Vaho

vaho

Depende de la humedad y se eleva desde el calor de las bocas como íntima niebla entre el frío; depende también de la temperatura de la piel que se contrasta sobre el lienzo gris de una tarde lluviosa y dependiendo de la imaginación de cada quien, el vaho es beso que se vuelve visible sin dejar de ser impalpable. Flota en el vacío y se evapora sin dejar olor, como una imagen de pétalo de aire o ensayo de nube y su nombre resuena en los diccionarios como uno de los más bellos.

Desconozco cómo se llama en árabe o cómo se dirá en francés, aunque consta que en inglés no existe una palabra específica para denominarlo: quien quiera escribir vaho en inglés tiene que construir la descripción donde el sujeto mira su propia o ajena respiración como una capacidad registrable, aunque innombrable.

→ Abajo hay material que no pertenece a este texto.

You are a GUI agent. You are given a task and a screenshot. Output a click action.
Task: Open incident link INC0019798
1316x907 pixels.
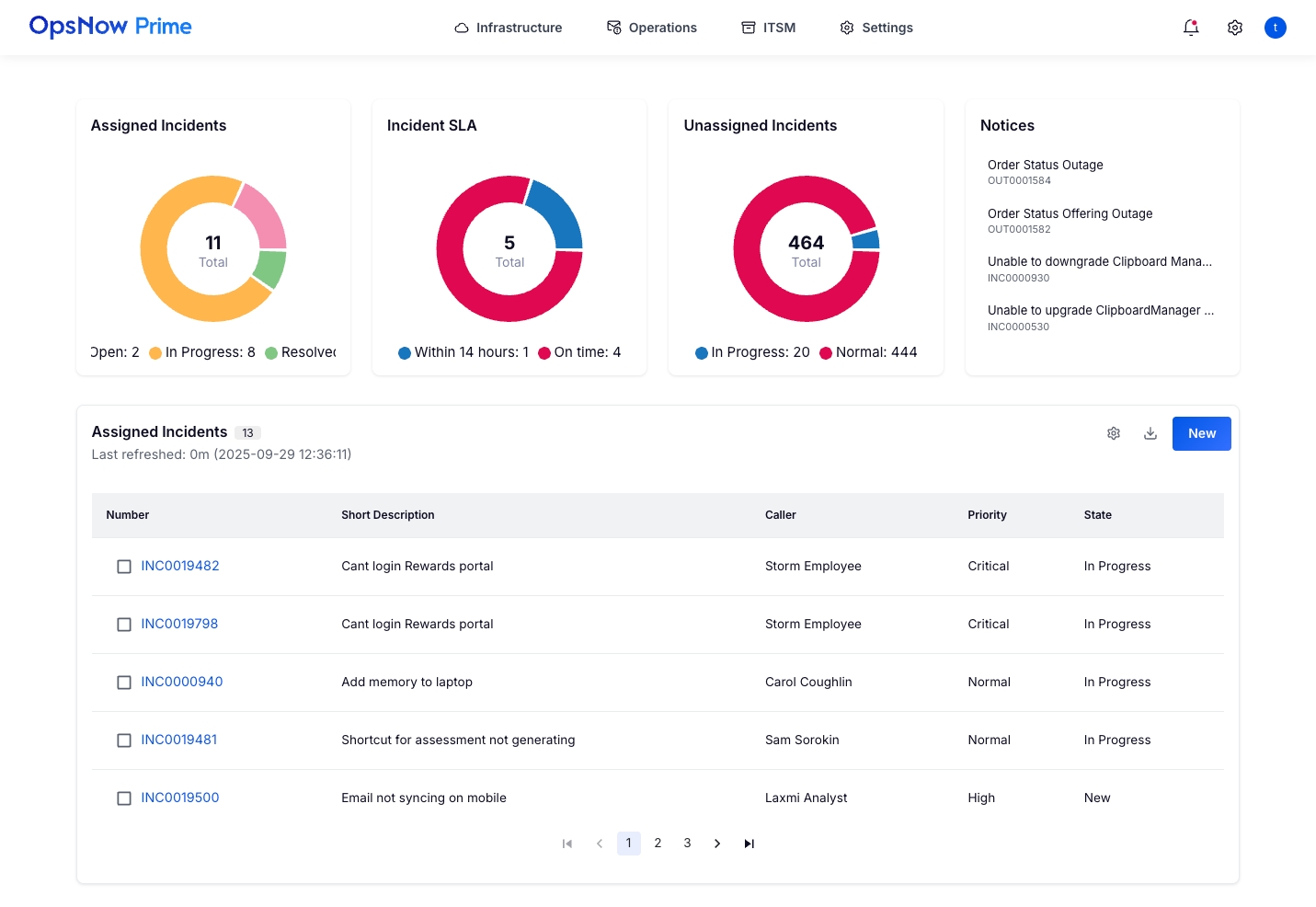pos(179,624)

Vaho sobre las cabezas de quienes esperan cruzar una calle y vaho de los enamorados que conversan en el diminuto escenario de un coche antiguo, mientras las ventanillas se van recubriendo con esa piel líquida y helada donde casi nadie se resiste a dibujar con la yema de los dedos. Vaho simulado el del espejo que cambia de piel como quien abre ahora una pantalla hecha del vapor humeante con el que alguien profesa un día sí y otro también la secreta liturgia del afeitado y el reconocimiento cotidiano de una biografía en construcción. Vaho en el espejismo con el que se aleja con prisa la imagen de una mujer que parece despedirse para siempre y vaho que enmarca la cara de un niña envuelta en bufandas anchas de lana colorida como mascarón de proa para un invierno que quisiera anunciar su próxima primavera de lluvias soleadas y arcos de todos los colores como pupilas brillantes sobre un cielo limpio.

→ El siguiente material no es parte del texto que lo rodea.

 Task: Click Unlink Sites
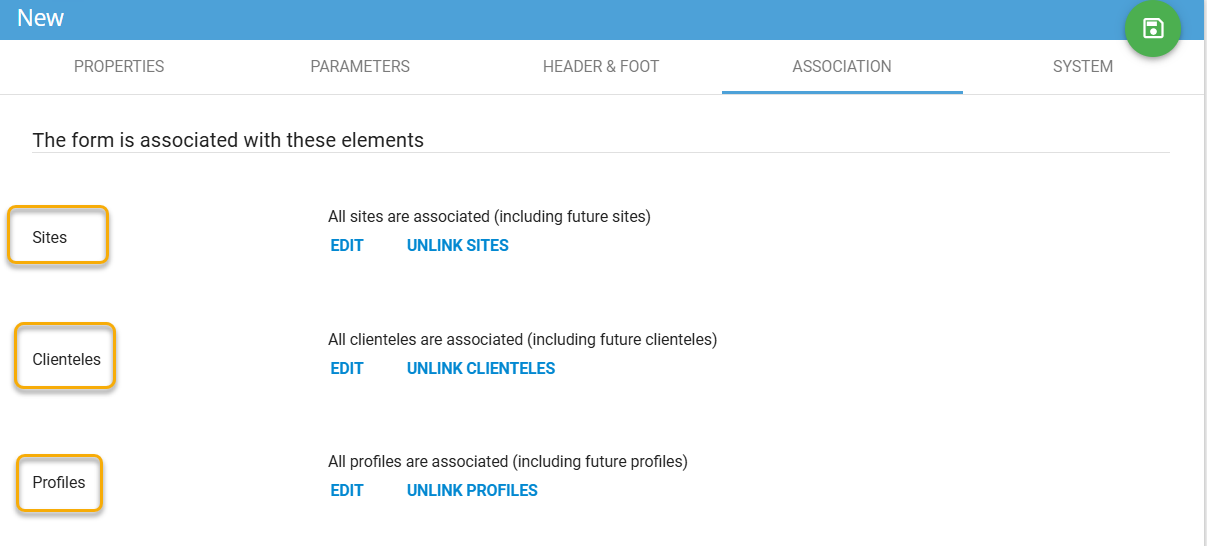(x=457, y=246)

Vaho de frío y de la prisa por volver al nido, vaho de vuelo por alcanzar el paso de un autobús y vaho del gendarme inmóvil que hace guardia en la portería de su edificio sin mover los ojos del mundo que le pasa por delante. Vaho de las conversaciones ajenas que empezaron al huir de una llovizna y se prolongan por debajo de las calles en los andenes del metro y luego, en el vagón donde de vez en cuando se une en concierto colectivo todo el vaho de los viajeros que se mueven en idéntico trayecto como tipografía de una línea determinada sobre el párrafo incierto de un pasaje subterráneo donde alguien se entretiene mirando a los demás, muchos se distraen mirando pantallas, pocos se ocupan de páginas en libro y alguno se acerca al párrafo de pegatina que pegaron junto a la puerta con un pasaje valioso firmado por un poeta… y alguien, quizá para justificar estas líneas, pregunta a bocajarro: ¿cuál es tu palabra favorita?